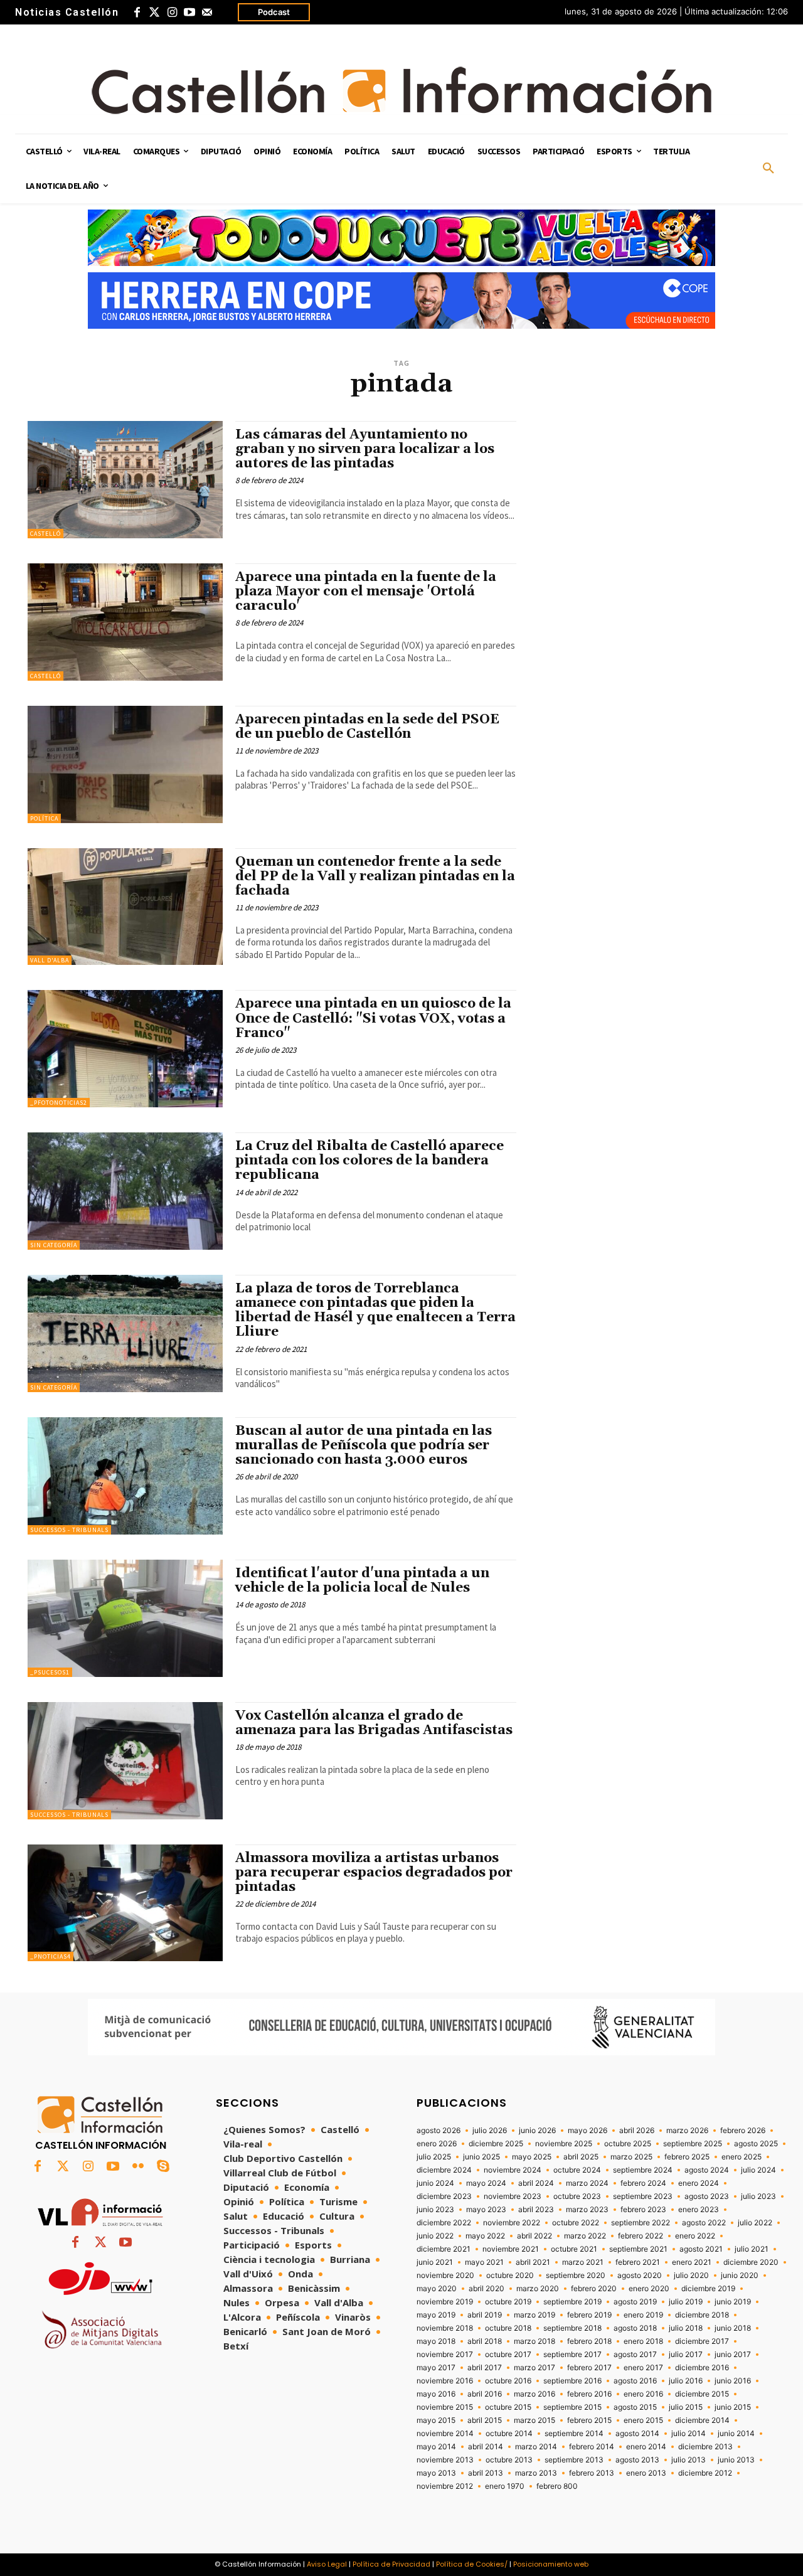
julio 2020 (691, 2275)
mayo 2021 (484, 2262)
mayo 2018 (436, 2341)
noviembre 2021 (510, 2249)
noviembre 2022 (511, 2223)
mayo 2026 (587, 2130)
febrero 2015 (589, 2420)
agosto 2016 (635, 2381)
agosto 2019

—————

## Work request
In your copy, repeat each record exactly and include no pictures.

## Solution to this problem
julio 2020 (691, 2275)
mayo 2021 (484, 2262)
mayo 2018 (436, 2341)
noviembre 2021 (510, 2249)
noviembre 2022 (511, 2223)
mayo 2026 (587, 2130)
febrero 2015 (589, 2420)
agosto 2016 (635, 2381)
agosto 2019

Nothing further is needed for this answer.